We don’t normally think of American Hospital Association and the Federation of American Hospitals as friends. After all, the AHA represents nonprofits, while the FAH represents for-profits. But in recent days something has brought them together: their mutual opposition to the physician-owned hospitals’ effort to repeal the ban on new physician-owned hospitals.
The Stark law had a “whole-hospital exception” exempting physician-owned hospitals from the general prohibition on referrals to facility in which the physician had a financial interest. That exception spawned physician-owned hospitals across the country.
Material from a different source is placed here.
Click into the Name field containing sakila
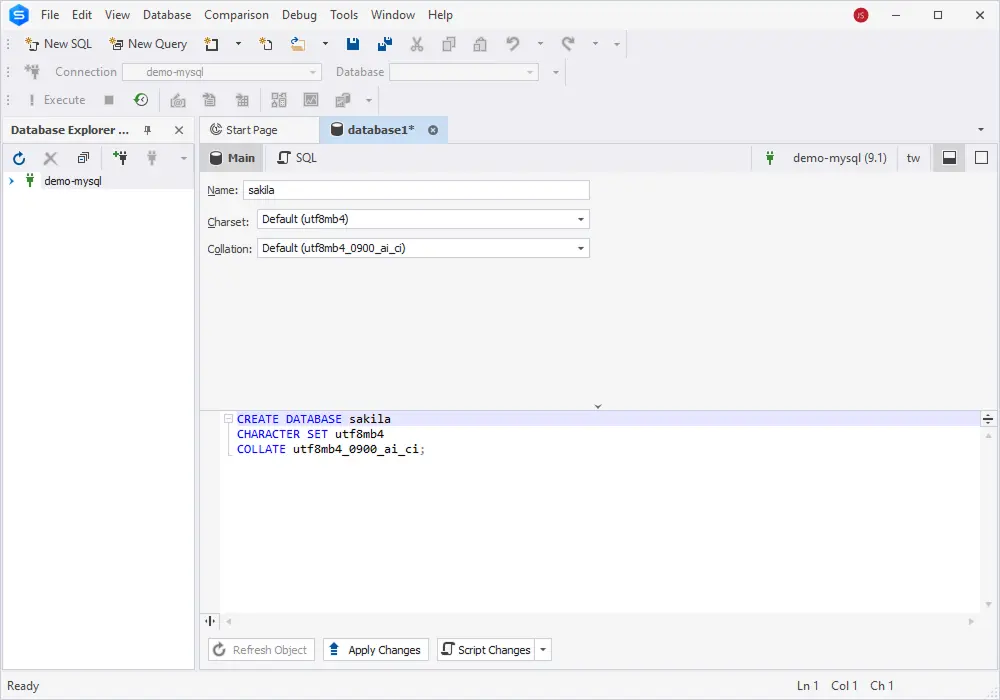The width and height of the screenshot is (1000, 700). (416, 190)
Then in 2010 the Affordable Care Act eliminated the exception, subject to a grandfather provision for existing facilities. But the grandfather exception contained a catch: a grandfathered facility could not expand its capacity at all.
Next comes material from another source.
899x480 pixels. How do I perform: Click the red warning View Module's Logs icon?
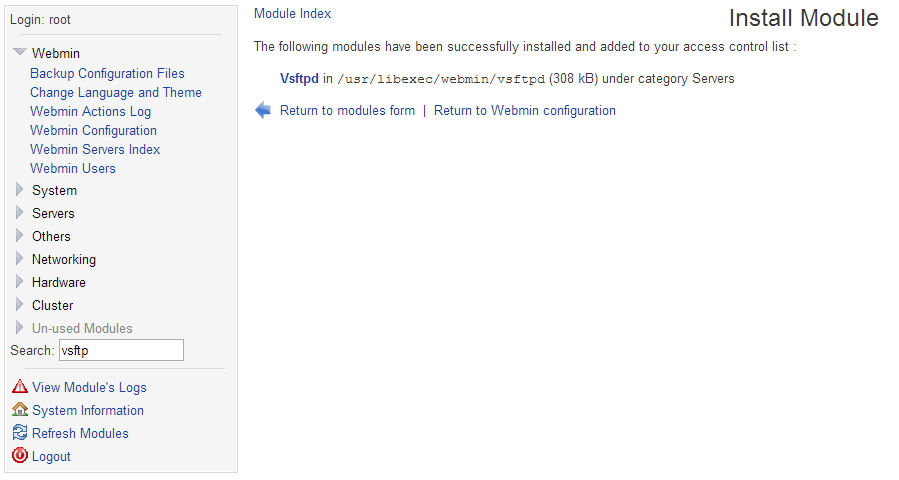[x=20, y=387]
It’s true that the law has a mechanism for getting a CMS waiver from the nonexpansion requirement. But in the five years since its enactment, CMS has granted a grand total of one waiver—to Lake Pointe Medical Center, in Rowlett, Texas.
Physician Hospitals of America, representing the country’s physician-owned hospitals, hoped that Congress’s legislative fix of the Sustainable Growth-Rate Formula would include relief from the ban imposed by the ACA. A proposal to do just that was included in a discussion draft of the legislation. But the proposal didn’t survive the legislative process. Why not? Because the AHA and the FAH put their differences aside and joined together in opposing any relief from the ACA ban.